Americans are absolutely terrible with money. Even the ones that do well for themselves are dumbfounded when they check their balance on the ATM. What is frightening about this is that they actually have to check their balances to find out how much money they have. This is detrimental to society.
How much money a person has should be something that can be recalled right from the top of their head. The dollar amount in a person’s bank account should have even more importance than a phone or Social Security number. Yet most Americans don’t have any idea how much money they currently hold and have no idea where their money went.
Americans will even spend their money before they get it. With how easy it is to get a credit card these days, people are very quick to whip out that little piece of plastic when they find themselves a little short on cash. People are also tempted to pull out their magic money card for large purchases that they didn’t save up for - in today’s society instant gratification is often the social norm. Balances can rack up very quickly, and carrying a balance on a credit card is devastating to one’s disposable income. When someone makes a large purchase on a credit and only pays the minimum payments each month, they wind up paying for their purchase over and over again.
This habit that Americans have reflects on their credit scores. Right now (2010) in the United States the average credit scores by state range from 651 – 710 with Texas having the lowest credit score and South Dakota having the highest.[1] With Americans freely spending along with their impulses, it’s no wonder that many cannot afford to pay all of their bills on time.
The single most important way to get a good handle on one’s personal finances is to simply keep track. Keeping a written record of one’s finances is not the social norm. People who follow this practice are looked down on and are considered by society to be “anal”, “tight-wads”, “cheap”, or even “OCD”. The very notion that people would equate keeping accurate money records to a mental disorder should be an instant indicator of the general attitude of Americans when it comes to money; they take their wealth for granted. In fact, this philosophy is downright absurd. Contrary to this popular belief that the wisdom of keeping track of money (personal responsibility) is a mental disorder, it should be the exact opposite and considered necessary and an everyday practice for each household. After all, it just makes good sense.
The inability to balance their checkbook is not where this bad habit ends. Accounting concepts are usually not even offered to the general public until their college years. Since only about one-third of Americans attain a college degree,[2] even the simplest of accounting concepts are unknown to the general population. The evidence of these terrible record keeping habits can be seen just by making small cash purchases in today’s society. Most of the time you will not even be given a receipt by the register clerk unless you ask for one. This is an indicator that the general population does not care to know where they have been spending their money, or what they have been spending it on.
Accounting tasks are made simple today by a lot of great pieces of software. Most people do not even consider taking advantage of these money tracking tools that are offered to them. There are many financial programs which are free[3] or inexpensive[4], and all are easily available to all people that own a computer. For the people that do not own a computer, the time tested pencil and paper method is still available. Keeping records is not a huge time consuming task. It is very simple and only takes minutes a day. There is no excuse for skipping this simple chore, as it is probably the most important one of all.

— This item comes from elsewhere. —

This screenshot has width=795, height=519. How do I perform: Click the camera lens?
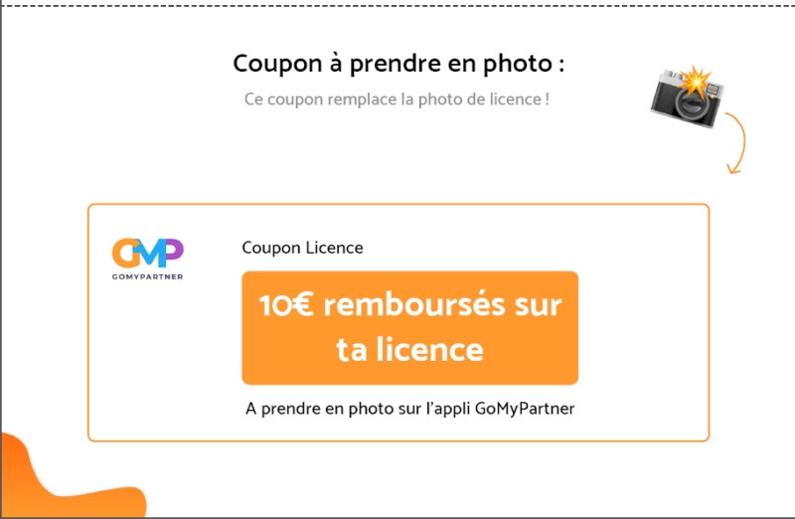click(x=691, y=103)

Budgeting and setting limits for one’s self is also something completely unknown to the general public. In a normal office environment, one can see many of their coworkers sipping on donut shop coffee every morning; some even go out to buy their second cup during their lunch break. While this may seem like a small expenditure, the numbers really do add up quickly. For example if a cup of coffee costs a conservative $1.50, multiply that by 5 days a week for 52 weeks in one year (not taking into consideration holidays, vacation, and sick days) the true cost of this daily treat is actually $390 per year for just one person. For many households, this is more than the cost of an entire month’s groceries.
Setting a budget that covers all of life’s necessities and needs as well as setting aside savings is critical in modern day America. With the dollar at an all time low and the rise in unemployment, now is a more crucial time than ever to make sure that the dollar goes further. This means that the individual needs to set a budget and follow it, as well as making regular deposits into savings and various retirement accounts. As a general rule, 10% of a paycheck should always go into savings. For home owners it would be wise to make sure that there is always $10,000 set aside for house repair emergencies at all times. It would also be prudent to try to contribute the maximum amount allowed into retirement accounts, which are usually capped somewhere between $3,000 and $5,000 per year per person. And of course, do not carry a balance on any credit card. Make sure that whatever is charged to credit accounts is paid in full at the end of each billing cycle.

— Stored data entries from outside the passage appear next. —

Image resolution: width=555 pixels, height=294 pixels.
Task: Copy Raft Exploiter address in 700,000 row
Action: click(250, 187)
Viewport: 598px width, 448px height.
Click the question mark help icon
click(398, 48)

The rules of money are actually simple, so why are Americans so inept at handling their finances? The obvious answer is that they were never taught to keep accurate records or solve money problems. But why aren’t they? Surely the lessons of the Great Depression that this country experienced between 1929 and 1933 should have taught everyone to be more careful with their money. However, it didn’t and this was largely due to the New Deal as well as the prosperity that was experienced after World War II.
Franklin D. Roosevelt’s economic plan was called the “New Deal”. It was a combination of many government programs that were heavily influenced by Socialism. Using the Keynesian Theory of economics, Roosevelt’s administration thought that the Federal Government could repair the economy with the programs that were put into place and bring the country out of the Great Depression. The Gold Standard was done away with and many welfare programs, including Social Security, were created. The Keynesian Theory of economics focuses only on short term fixes, and since the New Deal did have positive short term effects, Franklin D. Roosevelt and the Keynesian Theory of economics have been accredited with pulling the country out of the worst depression ever seen. The negative effects such as a massive power-hungry Federal Government, loss of financial independence of the people, and hyperinflation due to the new fiat money system were not and to this day are still not taken into consideration.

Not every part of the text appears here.